The fertility process of our second baby girl
The second fertility process had quite a few setbacks. And with every failed round I thought “maybe those were my last eggs…”. The fear that we would never be a second child grew, and it was also getting harder physically by the week. My husband and I decided we needed to draw a line, and had given an end date. Up to there and no further. As big as our desire was, we didn’t want it to affect me, my health, our family, and the oldest. The end date was approaching and I gradually began to accept more and more that this was it, the three of us. No brother or sister… and then after almost a year, I became pregnant!
Another tough pregnancy followed. The pelvic instability was already present during the fertility process and got worse by the day. I soon ended up in a wheelchair and not much later I was on bed rest. The pain became unbearable and it looked so hopeless. I felt incredibly lonely and sad during those months. Around week 30, despite all the rest, I started having contractions. I still felt the baby very little, sometimes not for days. Weeks of daily CTG and even more bed rest followed. It all looked uncertain, but I guess you can never really prepare for a premature birth. Because when the contractions started a month later, I was pretty upset.
You can read the whole delivery story on my Instagram @kyra_elgersma, via the highlight “Childbirth S” you can read all the posts and some additional questions about the birth. But after a labor of over 30 hours, our little girl was born prematurely in one push contraction. She had a very rough start, had to be ventilated for an hour, and ended up in the incubator under the blue lamp. But all in all, she seemed to be doing well after that! We enjoyed a very relaxed baby for a long time and I was so relieved that we didn’t have to go through the same thing again as we did with the oldest.
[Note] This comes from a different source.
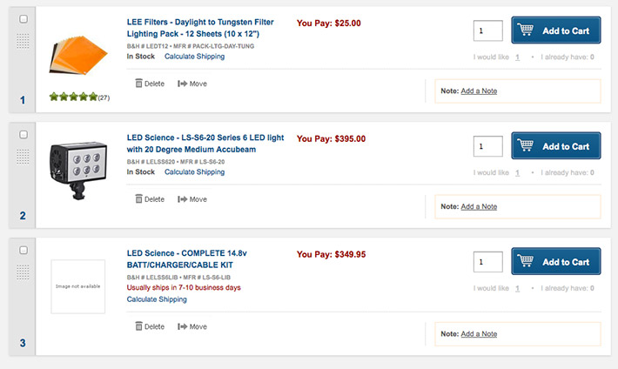
Task: Click Move icon for LEE Filters pack
Action: click(x=192, y=84)
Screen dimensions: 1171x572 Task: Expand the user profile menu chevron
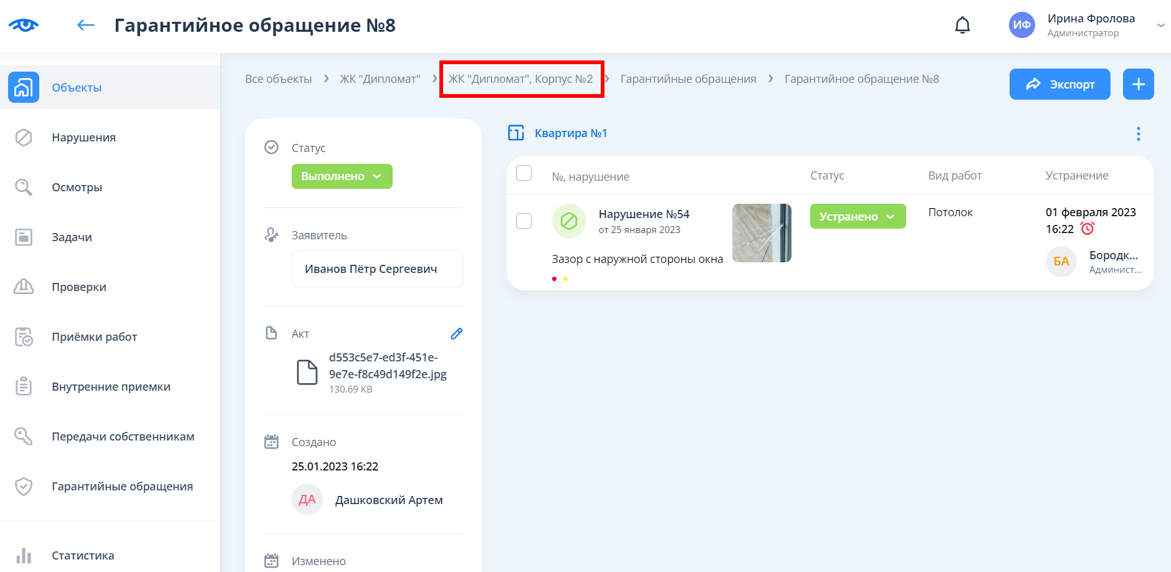[x=1160, y=26]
From our little sunshine to a crybaby
From being our little sunshine, the youngest also became a crybaby. Luckily this time we found out after 3 months why. She had a class 4 lip tie and a hidden tongue tie. Especially the tongue tie caused a lot of problems. Breastfeeding was not going well, and her tongue tie was so tight that her lower jaw was pulled back. As a result, the rest of her body was constantly compensating, so she was just in pain everywhere. A day before she was to be helped on the tongue tie, she got sick. And really sick. Salmonella … how? A newborn baby with a salmonella infection. She lost a lot of weight and had inflamed intestines which caused bleeding. After about 2 weeks she luckily recovered, and the surgery for her lip and tongue was also allowed to proceed.
The procedure was truly awful. She had an anesthetic ointment smeared on, which was not nearly long enough to be withdrawn. During the procedure, I had to hold her and she really screamed. I have never heard a baby scream so loudly. This wasn’t even crying anymore, I felt it in every fiber of my body. Fortunately, feeding went better and better after that and now (she is from the end of May) I can say that she is doing really well. Next month we have an appointment for a congenital defect she has, which she will have to have surgery for if it doesn’t resolve itself. So that’s all something we have to wait for for a while, as well as with the oldest and the tests in Groningen.
Never could I have imagined this beforehand
So yes, motherhood for me now is mostly wanting to take everything from them. All the pain. All the shots, syringes, procedures, surgeries, medications, fears, panic, and tears. Beforehand, I could never have imagined what it is like to be a mother, but being a mother of a chronically ill child is really next level. This is pain and worry no one could have prepared me for. You want nothing more for them than to be healthy and happy and if that is not the case, you blame yourself. Is that why I am infertile? As if Mother Nature already told me that I cannot bear and give birth to children properly. That my body makes mistakes and doesn’t pull it off.
Someday the day will come when they will be completely fine. I know that for sure. And the day when I no longer blame myself daily will surely follow soon. Although I will always wish it was me and not them ❤️.